Segment Start: RECORD EXCERPTS
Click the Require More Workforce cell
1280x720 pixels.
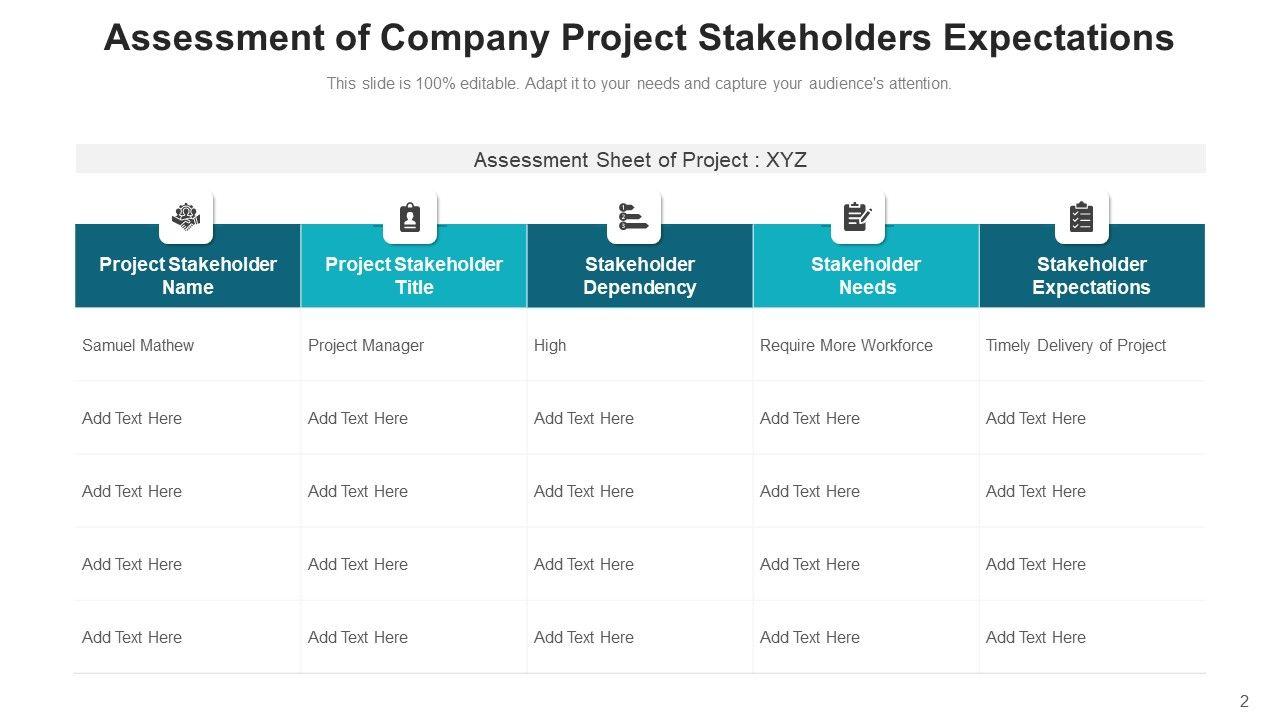[x=846, y=346]
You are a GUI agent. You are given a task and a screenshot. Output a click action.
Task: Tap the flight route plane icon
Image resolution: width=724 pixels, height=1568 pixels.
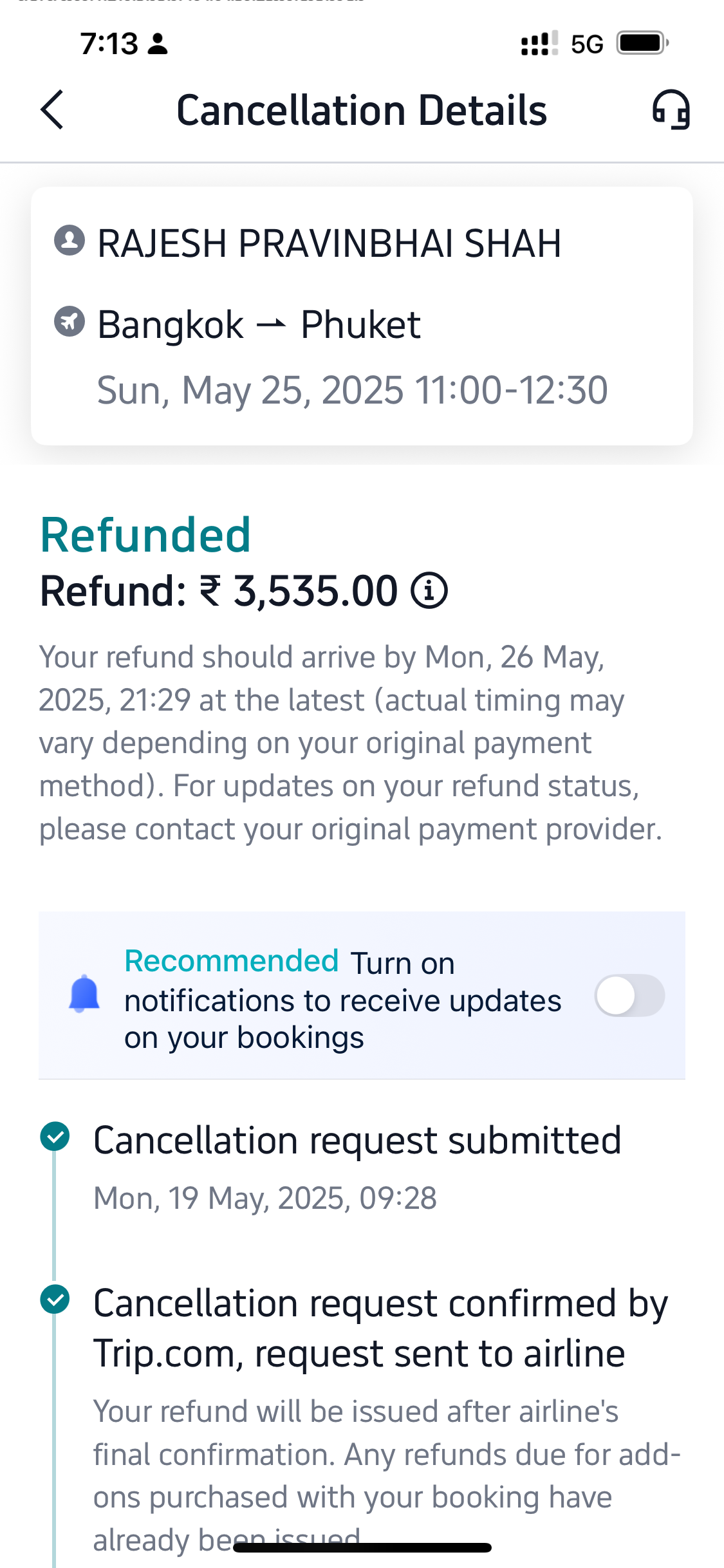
Segment End: RECORD EXCERPTS
_AIM OF THE EXERCISE_.
Using the records above, copy exactly and only the lines from the line with "Task: Tap the flight route plane icon" through the end, both included; leave every picture out.

_EXERCISE RESULT_.
Task: Tap the flight route plane icon
Image resolution: width=724 pixels, height=1568 pixels.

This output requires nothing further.